My girlfriend reported similar findings, although when I tried I found that the extreme colouration was more difficult to get used to and I would imagine that distinguishing yellow snow to avoid sitting on it would be more difficult. :-) Not quite so good in heading directly towards the sun but not so much as to be annoying.
When it was very occaisionally overcast, neither of us had any difficulty distinguishing bumps and ruts and changes in snow conditions. Indeed, we both used goggles on a late ski down to resort level, in near-dark at about 17:30 (it is a north facing resort).
It was also very easy to distinguish changes in snow conditions from packed snow to ice, no doubt thanks to the polarising lens.
Did not find any weakness in the product.
Check the size suits your face, and that it will cover your balaclava. Porting of air is not present on these models, however, I didn't encounter any problems (although occasional misting on the outside if I breathed too hard into my jacket, that can't be helped by any treatment though :-)
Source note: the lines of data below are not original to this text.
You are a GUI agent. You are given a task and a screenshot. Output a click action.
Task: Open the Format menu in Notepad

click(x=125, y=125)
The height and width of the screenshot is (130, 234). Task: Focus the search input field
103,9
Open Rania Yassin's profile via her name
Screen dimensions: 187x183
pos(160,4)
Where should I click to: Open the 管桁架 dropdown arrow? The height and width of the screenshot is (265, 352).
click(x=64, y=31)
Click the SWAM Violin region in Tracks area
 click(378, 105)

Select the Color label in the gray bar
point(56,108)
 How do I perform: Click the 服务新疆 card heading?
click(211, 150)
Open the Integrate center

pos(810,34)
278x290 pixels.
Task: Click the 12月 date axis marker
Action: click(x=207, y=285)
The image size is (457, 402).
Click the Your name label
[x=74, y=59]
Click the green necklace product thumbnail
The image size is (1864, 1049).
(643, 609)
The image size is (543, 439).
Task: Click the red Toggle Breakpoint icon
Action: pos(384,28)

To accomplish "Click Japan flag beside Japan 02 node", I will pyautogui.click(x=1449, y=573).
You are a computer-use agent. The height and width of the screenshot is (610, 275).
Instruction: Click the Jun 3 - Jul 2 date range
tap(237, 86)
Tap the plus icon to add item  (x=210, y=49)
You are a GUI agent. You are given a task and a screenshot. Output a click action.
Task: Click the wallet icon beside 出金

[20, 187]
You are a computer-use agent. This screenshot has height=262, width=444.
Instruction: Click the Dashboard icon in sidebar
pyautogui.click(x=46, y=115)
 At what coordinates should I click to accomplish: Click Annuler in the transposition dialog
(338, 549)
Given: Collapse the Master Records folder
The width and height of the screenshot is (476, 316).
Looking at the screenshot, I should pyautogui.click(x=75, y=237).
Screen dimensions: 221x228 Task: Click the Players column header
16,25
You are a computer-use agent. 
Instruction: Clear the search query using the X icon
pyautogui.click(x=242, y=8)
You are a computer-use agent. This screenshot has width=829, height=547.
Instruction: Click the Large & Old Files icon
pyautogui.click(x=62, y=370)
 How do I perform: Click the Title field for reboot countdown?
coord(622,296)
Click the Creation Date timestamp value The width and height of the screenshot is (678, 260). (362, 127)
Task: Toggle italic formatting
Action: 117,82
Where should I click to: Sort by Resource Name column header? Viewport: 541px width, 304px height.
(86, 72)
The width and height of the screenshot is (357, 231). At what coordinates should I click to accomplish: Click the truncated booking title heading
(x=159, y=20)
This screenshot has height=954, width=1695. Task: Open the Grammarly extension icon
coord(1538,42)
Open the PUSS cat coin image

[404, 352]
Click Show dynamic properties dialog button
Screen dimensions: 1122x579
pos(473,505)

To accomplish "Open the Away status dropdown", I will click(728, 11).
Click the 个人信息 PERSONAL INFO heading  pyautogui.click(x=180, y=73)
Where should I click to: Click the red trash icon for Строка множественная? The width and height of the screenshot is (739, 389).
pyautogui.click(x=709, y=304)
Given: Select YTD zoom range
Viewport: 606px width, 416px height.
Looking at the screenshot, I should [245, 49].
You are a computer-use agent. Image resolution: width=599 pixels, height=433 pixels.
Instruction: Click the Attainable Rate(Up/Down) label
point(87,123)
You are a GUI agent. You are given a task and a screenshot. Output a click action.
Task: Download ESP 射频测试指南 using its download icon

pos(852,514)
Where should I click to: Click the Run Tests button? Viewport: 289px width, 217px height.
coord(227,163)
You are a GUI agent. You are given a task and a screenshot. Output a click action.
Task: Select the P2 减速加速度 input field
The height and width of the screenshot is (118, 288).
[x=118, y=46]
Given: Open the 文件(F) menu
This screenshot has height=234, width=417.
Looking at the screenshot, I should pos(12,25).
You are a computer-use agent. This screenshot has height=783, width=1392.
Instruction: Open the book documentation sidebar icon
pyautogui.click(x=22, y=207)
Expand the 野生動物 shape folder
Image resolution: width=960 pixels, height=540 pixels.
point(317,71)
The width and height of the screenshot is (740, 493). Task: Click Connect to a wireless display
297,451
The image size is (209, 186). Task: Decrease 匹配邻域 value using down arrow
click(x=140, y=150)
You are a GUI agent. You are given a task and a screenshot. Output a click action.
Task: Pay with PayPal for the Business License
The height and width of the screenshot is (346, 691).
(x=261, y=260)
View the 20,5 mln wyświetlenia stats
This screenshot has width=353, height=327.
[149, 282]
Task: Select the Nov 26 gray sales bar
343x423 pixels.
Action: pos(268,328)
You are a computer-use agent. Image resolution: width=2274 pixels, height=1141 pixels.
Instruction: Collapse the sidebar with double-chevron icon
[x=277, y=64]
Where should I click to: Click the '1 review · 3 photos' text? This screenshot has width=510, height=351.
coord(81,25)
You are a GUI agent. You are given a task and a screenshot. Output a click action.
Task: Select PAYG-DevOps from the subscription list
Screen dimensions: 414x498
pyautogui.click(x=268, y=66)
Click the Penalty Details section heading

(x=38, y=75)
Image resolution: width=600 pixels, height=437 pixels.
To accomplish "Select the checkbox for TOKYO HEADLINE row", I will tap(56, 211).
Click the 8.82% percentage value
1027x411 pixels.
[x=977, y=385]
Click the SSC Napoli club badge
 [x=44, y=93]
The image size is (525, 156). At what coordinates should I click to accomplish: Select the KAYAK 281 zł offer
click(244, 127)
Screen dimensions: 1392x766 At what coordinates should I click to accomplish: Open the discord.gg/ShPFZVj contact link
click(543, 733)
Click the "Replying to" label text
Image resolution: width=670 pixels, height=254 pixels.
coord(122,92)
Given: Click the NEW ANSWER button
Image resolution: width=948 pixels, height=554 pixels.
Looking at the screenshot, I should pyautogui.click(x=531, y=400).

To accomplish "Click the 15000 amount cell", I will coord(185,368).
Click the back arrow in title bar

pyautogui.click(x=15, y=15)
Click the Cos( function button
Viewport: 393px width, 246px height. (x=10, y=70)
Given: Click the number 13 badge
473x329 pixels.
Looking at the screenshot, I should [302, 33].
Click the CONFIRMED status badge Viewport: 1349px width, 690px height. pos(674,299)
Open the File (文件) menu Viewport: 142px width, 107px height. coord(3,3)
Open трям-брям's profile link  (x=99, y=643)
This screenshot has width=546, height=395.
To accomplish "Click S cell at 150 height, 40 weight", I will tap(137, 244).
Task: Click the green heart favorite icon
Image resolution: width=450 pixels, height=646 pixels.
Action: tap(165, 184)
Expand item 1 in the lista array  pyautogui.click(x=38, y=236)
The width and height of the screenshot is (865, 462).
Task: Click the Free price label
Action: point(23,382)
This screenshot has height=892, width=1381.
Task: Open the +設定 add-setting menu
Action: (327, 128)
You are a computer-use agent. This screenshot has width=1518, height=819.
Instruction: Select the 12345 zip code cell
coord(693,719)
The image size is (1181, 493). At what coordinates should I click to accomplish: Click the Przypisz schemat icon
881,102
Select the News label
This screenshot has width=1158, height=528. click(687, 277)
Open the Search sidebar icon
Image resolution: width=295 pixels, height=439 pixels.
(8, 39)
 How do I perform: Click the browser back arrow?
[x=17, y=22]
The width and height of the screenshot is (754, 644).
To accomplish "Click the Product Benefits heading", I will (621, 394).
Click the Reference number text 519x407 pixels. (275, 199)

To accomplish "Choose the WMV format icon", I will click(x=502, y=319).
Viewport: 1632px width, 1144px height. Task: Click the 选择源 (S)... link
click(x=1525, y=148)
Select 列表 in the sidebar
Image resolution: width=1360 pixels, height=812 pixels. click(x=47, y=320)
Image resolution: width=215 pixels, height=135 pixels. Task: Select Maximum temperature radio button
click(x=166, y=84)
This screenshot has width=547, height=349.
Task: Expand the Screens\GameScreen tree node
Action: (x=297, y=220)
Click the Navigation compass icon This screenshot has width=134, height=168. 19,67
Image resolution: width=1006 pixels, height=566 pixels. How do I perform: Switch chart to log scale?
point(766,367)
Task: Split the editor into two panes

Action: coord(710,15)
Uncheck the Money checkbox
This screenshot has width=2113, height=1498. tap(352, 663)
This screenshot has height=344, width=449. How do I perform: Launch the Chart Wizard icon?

Consistency and availability, the product range appears undefined and the carerra web site doesn't help with limited descriptions (verging on inaccurate, polar vs photochromatic in particular seems doesn't seem to match what I found in the shops).
I had Polarising yellow ultrasight Carrera goggles with black frames, my girlfriend had Polarising light yellow ultrasight with liquid frames. Yellow ultrasight is almost grey, need to look very hard to see yellow tint. Light yellow is coloured like those old driving glasses.
Fantastic in poor light, great in bright light, ok in clear-skies.
Took sunglasses, never used them even though there was not a cloud in sight on most days.
Cheapest polarised lens I found, would need to spend a fortune to get a similar quality lens on say Oakley. Also, found the large, cover-your-face approach of all the other vendors a little unimaginative. The sun tan marks I had at the end of the holiday were not much worse than glasses.
Previously I had VERY OLD UVEX (10 years), double lens - grey. I can't believe I ever skied in them. Tried once in St Anton (Lech), it was snowing lightly and was complete white-out conditions; Couldn't see tracks left by previous skiers, small bumps were a surprise when they arrived.
It was my first run in the resort, I was mid-turn and had to bale-out because I didn't see the drop until the tips of my skis were about two foot away. Later, back in St Anton I found that moguls in a marked ski-route in a bowl between two peak were hilarious, couldn't see a three foot bump when they were one bump (about 1.5 metre) away.
Two mates in more modern goggles, one yellow the other pink, had similar problems.
Vowed that day that my next goggles would be polarised.
I would say that polarising filters are ESSENTIAL for goggles, as the kind of conditions when goggles become mandatory is the kind of conditions when perception of the surface ahead of you becomes critical.